Mediterranean fare purveyor Cava, which went public in 2023, was the latest fast-food chain to release a disappointing Q2 earnings report. Although EPS came in above expectations, revenue fell short at $280.6 million, lower than the anticipated $285.6 million. This miss was chalked up to lackluster same-store sales growth of 2.1% year over year, which fell well below Wall Street’s projections of 6.1%. Cava also cut back its full-year forecast for same-store sales expansion from its prior 6% to 8% down to 4% to 6%.
This unsavory buffet of numbers caused Cava shares to plummet 16.57% today, bringing the stock down 37.49% in 2025. The competition is doing just as poorly: same-store sales at both Chipotle and Sweetgreen suffered back-to-back losses in Q1 and Q2, which has sent their stocks sliding by 27.92% and 70.04% year to date, respectively.
Which begs the question: What’s happening to the former kings of fast casual dining?
Not so bullish on bowls
Although the bowl slop heyday in 2023 and 2024 served up a smorgasbord of strong earnings and bountiful stock gains, Americans have begun inspecting their bowls with much more suspicion.
Chipotle got creamed on social media with accusations that its portions were shrinking, even though the chain denied it. Salad lovers are also less sweet on Sweetgreen due to its rising prices, since, let’s face it, why pay $16 for a pile of lettuce when you can order a $3 Snack Wrap at McDonald’s instead?
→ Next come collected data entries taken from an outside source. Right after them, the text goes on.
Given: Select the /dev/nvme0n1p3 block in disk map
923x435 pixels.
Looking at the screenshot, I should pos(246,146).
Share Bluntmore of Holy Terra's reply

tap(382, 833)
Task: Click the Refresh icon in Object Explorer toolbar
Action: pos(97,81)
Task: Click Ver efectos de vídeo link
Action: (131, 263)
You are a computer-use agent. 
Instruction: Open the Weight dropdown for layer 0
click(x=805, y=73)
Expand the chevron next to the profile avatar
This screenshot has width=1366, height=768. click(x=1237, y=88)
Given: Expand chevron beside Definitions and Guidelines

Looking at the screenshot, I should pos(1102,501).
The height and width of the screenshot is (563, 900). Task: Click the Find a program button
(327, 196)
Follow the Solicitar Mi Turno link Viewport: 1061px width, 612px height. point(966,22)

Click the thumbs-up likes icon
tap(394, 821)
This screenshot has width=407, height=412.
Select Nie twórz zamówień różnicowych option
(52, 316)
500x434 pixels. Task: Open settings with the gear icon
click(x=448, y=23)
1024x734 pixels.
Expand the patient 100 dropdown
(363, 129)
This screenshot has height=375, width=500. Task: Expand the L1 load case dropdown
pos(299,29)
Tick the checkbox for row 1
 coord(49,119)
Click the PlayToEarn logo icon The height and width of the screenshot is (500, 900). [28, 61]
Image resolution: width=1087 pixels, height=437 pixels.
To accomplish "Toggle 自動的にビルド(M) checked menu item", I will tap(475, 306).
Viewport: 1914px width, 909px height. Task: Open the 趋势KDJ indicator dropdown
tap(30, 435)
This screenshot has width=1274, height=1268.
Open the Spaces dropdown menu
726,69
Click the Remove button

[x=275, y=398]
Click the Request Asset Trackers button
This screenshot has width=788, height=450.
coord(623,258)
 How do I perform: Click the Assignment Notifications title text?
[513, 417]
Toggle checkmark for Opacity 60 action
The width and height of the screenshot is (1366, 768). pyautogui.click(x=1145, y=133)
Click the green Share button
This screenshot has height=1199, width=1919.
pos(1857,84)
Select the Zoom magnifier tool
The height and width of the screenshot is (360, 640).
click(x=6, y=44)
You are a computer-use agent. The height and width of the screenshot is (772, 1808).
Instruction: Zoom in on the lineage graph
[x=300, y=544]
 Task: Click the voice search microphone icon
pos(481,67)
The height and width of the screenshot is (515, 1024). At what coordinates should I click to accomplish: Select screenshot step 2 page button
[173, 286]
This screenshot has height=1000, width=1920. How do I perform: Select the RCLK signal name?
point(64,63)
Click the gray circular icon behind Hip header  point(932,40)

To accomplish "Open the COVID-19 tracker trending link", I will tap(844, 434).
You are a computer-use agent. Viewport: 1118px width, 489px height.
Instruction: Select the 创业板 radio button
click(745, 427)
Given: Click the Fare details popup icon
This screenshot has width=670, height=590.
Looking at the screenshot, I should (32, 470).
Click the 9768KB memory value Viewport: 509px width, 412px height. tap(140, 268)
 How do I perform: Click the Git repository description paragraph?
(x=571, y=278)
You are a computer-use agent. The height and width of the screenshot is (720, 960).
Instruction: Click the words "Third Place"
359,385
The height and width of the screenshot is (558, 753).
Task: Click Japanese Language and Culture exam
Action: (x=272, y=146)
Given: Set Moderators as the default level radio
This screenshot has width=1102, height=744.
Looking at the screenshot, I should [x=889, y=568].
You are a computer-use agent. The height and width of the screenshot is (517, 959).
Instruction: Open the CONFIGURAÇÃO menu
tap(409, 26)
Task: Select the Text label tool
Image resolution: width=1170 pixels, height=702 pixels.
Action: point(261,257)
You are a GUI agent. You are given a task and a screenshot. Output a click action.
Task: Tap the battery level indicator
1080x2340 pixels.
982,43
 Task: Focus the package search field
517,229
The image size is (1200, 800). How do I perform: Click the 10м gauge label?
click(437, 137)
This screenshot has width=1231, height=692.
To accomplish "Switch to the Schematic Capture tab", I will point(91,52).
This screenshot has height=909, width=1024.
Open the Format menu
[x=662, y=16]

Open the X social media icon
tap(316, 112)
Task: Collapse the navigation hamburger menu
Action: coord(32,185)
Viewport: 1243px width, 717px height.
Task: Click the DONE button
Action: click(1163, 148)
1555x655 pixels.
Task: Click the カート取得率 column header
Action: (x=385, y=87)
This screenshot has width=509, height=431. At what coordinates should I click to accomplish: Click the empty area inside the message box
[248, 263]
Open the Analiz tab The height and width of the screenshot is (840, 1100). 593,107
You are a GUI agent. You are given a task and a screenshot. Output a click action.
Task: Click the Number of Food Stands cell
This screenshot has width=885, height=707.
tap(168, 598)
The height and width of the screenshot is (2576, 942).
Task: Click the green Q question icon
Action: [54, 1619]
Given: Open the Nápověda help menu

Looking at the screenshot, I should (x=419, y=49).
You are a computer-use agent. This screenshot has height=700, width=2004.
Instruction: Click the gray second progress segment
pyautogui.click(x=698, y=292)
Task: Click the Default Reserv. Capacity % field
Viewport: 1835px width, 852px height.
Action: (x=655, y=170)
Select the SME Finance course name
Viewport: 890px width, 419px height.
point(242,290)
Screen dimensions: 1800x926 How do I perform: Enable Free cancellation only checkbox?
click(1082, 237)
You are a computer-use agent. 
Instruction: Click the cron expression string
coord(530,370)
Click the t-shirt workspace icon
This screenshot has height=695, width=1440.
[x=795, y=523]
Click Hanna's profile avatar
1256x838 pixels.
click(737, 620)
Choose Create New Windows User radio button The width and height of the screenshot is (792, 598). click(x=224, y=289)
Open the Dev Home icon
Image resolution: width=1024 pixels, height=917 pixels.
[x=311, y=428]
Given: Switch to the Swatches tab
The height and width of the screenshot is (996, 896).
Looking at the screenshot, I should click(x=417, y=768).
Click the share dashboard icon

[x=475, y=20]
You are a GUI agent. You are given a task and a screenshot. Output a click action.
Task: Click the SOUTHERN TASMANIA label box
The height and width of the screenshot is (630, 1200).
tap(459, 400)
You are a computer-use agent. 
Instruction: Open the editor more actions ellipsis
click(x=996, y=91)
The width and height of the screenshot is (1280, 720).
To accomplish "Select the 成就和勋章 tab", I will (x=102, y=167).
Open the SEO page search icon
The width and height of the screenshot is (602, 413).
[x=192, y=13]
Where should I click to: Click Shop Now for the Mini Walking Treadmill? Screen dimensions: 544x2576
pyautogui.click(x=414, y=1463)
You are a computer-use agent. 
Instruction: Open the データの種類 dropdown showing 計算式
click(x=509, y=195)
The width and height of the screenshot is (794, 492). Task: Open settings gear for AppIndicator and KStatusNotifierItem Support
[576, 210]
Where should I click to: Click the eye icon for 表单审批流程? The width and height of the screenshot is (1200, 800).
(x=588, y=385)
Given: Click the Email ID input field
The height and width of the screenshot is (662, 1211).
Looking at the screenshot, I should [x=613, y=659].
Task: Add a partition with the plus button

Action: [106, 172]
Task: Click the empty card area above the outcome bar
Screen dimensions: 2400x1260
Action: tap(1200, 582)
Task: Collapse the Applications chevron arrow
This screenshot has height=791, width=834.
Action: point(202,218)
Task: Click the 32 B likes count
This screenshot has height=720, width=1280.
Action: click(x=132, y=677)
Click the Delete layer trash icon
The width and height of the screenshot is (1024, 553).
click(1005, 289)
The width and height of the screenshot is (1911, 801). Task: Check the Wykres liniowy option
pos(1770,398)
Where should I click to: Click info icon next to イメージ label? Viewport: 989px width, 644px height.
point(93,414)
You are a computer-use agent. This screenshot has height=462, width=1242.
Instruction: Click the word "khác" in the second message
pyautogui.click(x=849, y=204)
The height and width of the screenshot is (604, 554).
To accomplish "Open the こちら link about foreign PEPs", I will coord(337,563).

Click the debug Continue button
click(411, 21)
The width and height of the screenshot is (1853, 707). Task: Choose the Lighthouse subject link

Consumers are also tightening their belts amid a weakening job market and hazy economy. “Food away from home prices are still rising faster than groceries, so lunch is a prime discretionary splurge to get axed,” chief investment officer at Running Point Capital Advisors Michael Ashley Schulman told Brew Markets (don’t worry, he is not related to Cava CEO Brett Schulman). “If you’re a $14 to $18 bowl chain that’s also asking for a tip, you’re fighting gravity while value menus run a promo arms race and McDonalds’’s releases adult Happy Meals.”
Time to build a better bowl: To survive, bowl chains are scrambling for ways to cut back by investing in robotic bowl-building assembly lines.
Sweetgreen has incorporated its Infinite Kitchen makeline technology in a handful of restaurants so far, which has lowered labor costs. Meanwhile, Chipotle is road-testing its own robotic makeline by tech firm Hyphen. Cava, not to be left behind, has hopped on the Hyphen bandwagon, and plans to roll out automated makelines in the coming quarters.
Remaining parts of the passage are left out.